(The task)
Name every label that the walking blog post below places before a colon in its summary of Walk 32.

(Source text)
=-=-=-=-=

I have recently finished walking the English coast. This blog is meant as a help/guide for someone doing the same thing.I hope to complete all the posts within the next 6 months. Go to the archive of past months and years to access all previous posts. Composite, rather amateurish photos are on the early walks as I had not acquired a digital camera. Any corrections of errors/ additional facts gratefully received. Enjoy the coast!
Monday, 16 May 2011
Walk 32 Nacton to Felixstowe (Suffolk)
Walk 32Nacton to Felixstowe (Suffolk)
(First leg of English coastal walk – Broadstairs in Kent to Berwick at the border with Scotland).
Distance: about 13 miles
Difficulty: quite easy, mostly flat
Terrain: paths (which can be muddy) and pavements
Access: Parking at both ends
Public transport: Tricky. Bus 163 goes from Ipswich on a couple of days a week leaving at 12:35 and getting to Nacton at 12:50. This is rather late for a 13 mile walk unless it is in the summer. Another option is to follow the Stour and Orwell walk out of Ipswich but this does extend the walk by a few miles. Getting back from Felixstowe to Ipswich is easy - by train or bus.
This is a river side and coastal walk.
Take the road out of Nacton to the Stour and Orwell Walk along the estuary. Nacton is well known for the story of Margaret Catchpole who fell in love with a smuggler and eloped with him, she was captured and sentenced to death. She escaped then was recaptured and finally transported to Australia. The story is told in ‘The History of Margaret Catchpole’ by Richard Cobbold. Before reaching the river path there is a large impressive building on the right, this is OrwellParkSchool. This independent school was once called Orwell Park House and was the home of the 18th century admiral Sir Edward Vernon. He was nicknamed ‘old grog’ because he wore a coat made of grogram (coarse fabric made of wool and silk). It was he who introduced the daily ration of grog (rum and water) to Royal Navy sailors. This stopped in 1970.

=-=-=-=-=

(Information given)
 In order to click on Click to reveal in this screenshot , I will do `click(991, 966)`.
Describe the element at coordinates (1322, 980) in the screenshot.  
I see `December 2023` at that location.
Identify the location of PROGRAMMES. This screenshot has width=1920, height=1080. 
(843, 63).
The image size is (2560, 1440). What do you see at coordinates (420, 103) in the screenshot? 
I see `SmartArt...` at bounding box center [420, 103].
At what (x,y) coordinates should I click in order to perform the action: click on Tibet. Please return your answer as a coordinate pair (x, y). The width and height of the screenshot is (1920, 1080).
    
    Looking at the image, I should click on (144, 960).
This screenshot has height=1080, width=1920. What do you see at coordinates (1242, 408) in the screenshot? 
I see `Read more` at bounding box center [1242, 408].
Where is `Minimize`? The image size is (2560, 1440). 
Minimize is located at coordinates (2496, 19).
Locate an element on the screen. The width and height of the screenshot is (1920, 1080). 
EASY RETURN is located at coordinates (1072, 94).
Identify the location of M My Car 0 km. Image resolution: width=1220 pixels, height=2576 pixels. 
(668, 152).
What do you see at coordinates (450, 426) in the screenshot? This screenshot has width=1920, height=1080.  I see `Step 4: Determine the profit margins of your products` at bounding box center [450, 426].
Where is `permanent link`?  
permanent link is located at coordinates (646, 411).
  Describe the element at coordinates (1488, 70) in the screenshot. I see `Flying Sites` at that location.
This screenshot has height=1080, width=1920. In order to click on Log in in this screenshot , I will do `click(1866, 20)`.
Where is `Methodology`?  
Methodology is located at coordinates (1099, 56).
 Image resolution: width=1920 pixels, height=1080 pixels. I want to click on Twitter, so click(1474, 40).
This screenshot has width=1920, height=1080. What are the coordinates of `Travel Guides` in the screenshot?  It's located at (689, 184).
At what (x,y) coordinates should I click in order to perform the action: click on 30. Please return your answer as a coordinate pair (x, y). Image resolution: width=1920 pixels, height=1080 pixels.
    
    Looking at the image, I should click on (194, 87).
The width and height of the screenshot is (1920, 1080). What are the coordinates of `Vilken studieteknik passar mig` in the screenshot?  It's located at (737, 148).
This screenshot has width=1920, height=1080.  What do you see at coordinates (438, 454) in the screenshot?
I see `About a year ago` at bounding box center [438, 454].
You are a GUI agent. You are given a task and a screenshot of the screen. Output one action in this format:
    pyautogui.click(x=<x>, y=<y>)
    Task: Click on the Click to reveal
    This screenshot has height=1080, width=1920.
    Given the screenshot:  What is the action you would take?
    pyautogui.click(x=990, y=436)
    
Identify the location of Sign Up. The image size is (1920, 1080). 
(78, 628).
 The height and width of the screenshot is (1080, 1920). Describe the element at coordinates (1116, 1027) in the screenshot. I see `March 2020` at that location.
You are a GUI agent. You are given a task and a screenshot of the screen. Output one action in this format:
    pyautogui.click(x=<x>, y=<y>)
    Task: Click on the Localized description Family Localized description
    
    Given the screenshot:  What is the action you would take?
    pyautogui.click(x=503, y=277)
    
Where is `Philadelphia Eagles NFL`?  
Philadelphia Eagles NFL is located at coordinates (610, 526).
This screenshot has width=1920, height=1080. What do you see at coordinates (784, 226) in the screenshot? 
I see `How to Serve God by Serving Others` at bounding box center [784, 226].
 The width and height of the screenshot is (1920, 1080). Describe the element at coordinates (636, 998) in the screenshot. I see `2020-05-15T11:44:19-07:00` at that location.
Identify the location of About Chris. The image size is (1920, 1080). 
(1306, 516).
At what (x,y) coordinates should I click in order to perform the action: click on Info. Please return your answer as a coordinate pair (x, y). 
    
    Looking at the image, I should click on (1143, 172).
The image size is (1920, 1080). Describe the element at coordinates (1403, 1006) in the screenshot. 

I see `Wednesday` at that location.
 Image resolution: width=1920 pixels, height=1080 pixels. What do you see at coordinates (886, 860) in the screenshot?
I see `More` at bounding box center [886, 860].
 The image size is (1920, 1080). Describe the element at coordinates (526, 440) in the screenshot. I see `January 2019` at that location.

=-=-=-=-=

(Answer to this problem)
Distance, Difficulty, Terrain, Access, Public transport